Stretch reflex. The stretch reflex is facilitated by a rapid stretch (overpressure) just past the point of tension to an already elongated agonist muscle. The stretch reflex is usually directed to a distal muscle group to elicit a phasic muscle contraction to initiate a given diagonal movement pattern. The quick stretch is followed by sustained resistance to the agonist muscles to keep the contracting muscles under tension. For example, to initiate D1Flexion of the upper extremity, a quick stretch is applied to the already elongated wrist and finger flexors followed by application of resistance. A quick stretch can also be applied to any agonist muscle group at any point during the execution of a diagonal pattern to further stimulate an agonist muscle contraction or direct a patient’s attention to a weak component of a pattern.
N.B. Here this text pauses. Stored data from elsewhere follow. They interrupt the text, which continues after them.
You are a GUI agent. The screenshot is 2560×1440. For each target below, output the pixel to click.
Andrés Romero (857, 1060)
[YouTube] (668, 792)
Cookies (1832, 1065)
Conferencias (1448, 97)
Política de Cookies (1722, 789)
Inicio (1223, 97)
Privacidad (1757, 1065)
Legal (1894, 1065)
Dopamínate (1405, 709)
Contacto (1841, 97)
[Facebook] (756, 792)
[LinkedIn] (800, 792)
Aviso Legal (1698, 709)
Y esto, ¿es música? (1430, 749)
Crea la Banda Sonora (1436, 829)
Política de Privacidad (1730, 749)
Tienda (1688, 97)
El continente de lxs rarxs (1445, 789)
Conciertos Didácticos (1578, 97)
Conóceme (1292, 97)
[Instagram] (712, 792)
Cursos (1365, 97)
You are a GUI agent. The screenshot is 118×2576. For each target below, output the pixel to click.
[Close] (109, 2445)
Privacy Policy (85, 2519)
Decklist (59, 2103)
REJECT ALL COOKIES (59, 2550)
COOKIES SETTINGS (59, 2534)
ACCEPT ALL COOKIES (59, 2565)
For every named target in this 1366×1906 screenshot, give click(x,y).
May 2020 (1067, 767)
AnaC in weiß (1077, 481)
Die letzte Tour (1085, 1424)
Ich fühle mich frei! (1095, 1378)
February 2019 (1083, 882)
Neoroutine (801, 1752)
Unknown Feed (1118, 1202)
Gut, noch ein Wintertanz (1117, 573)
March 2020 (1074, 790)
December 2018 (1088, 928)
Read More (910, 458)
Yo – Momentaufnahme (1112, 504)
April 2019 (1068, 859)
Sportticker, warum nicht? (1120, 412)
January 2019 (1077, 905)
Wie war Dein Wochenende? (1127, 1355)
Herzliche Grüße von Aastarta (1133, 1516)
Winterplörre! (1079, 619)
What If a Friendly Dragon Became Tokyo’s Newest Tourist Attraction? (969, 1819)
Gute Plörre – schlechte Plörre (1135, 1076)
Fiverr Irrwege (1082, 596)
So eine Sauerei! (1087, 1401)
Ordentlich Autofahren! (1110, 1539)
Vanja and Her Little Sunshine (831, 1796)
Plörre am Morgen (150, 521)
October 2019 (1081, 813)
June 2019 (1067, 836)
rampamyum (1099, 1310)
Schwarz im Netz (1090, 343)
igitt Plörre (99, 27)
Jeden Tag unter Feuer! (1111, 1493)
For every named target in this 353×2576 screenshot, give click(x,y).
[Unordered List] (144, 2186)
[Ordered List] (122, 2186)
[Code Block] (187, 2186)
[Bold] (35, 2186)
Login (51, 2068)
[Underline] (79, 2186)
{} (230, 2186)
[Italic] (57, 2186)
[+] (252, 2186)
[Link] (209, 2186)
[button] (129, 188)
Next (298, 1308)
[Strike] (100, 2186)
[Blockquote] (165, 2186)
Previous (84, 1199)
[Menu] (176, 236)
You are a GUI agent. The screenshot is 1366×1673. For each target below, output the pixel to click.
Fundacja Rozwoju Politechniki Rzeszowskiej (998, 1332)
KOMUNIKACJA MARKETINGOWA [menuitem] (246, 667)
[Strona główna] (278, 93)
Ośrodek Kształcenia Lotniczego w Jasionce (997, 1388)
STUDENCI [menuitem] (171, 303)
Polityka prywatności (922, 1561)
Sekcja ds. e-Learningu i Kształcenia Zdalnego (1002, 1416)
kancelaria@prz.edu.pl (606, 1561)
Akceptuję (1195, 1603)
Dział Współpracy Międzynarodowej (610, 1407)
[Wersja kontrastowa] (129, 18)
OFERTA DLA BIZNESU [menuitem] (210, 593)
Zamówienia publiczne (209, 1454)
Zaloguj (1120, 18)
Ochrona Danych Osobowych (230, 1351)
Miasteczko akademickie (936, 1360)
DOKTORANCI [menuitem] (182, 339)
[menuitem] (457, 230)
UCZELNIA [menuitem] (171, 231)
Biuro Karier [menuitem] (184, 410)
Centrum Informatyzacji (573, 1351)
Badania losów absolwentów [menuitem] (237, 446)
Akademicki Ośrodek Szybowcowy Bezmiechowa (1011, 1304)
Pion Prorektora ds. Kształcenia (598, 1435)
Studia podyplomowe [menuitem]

PRECAUTION: Use of a stretch reflex, even prior to resisted isometric muscle contractions, is not advisable during the early stages of soft tissue healing after injury or surgery. It is also inappropriate with acute or active arthritic conditions.

Normal Timing

A sequence of distal to proximal, coordinated muscle contractions occurs during the diagonal movement patterns. The distal component motions of the pattern should be completed halfway through the pattern. Correct sequencing of movements promotes neuromuscular control and coordinated movement.

Traction

Traction is the slight separation of joint surfaces theoretically to inhibit pain and facilitate movement during execution of the movement patterns. Traction is most often applied during flexion (antigravity) patterns.

Approximation

The gentle compression of joint surfaces by means of manual compression or weight bearing stimulates co-contraction of agonists and antagonists to enhance dynamic stability and postural control via joint and muscle mechanoreceptors.

Verbal Commands

Auditory cues are given to enhance motor output. The tone and volume of the verbal commands are varied to help maintain the patient’s attention. A sharp verbal command is given simultaneously with the application of the stretch reflex to synchronize the phasic, reflexive motor response with a sustained volitional effort by the patient. Verbal cues then direct the patient throughout the movement patterns. As the patient learns the sequence of movements, verbal cues can be more succinct.

Visual Cues

The patient is asked to follow the movement of a limb to further enhance control of movement throughout the ROM.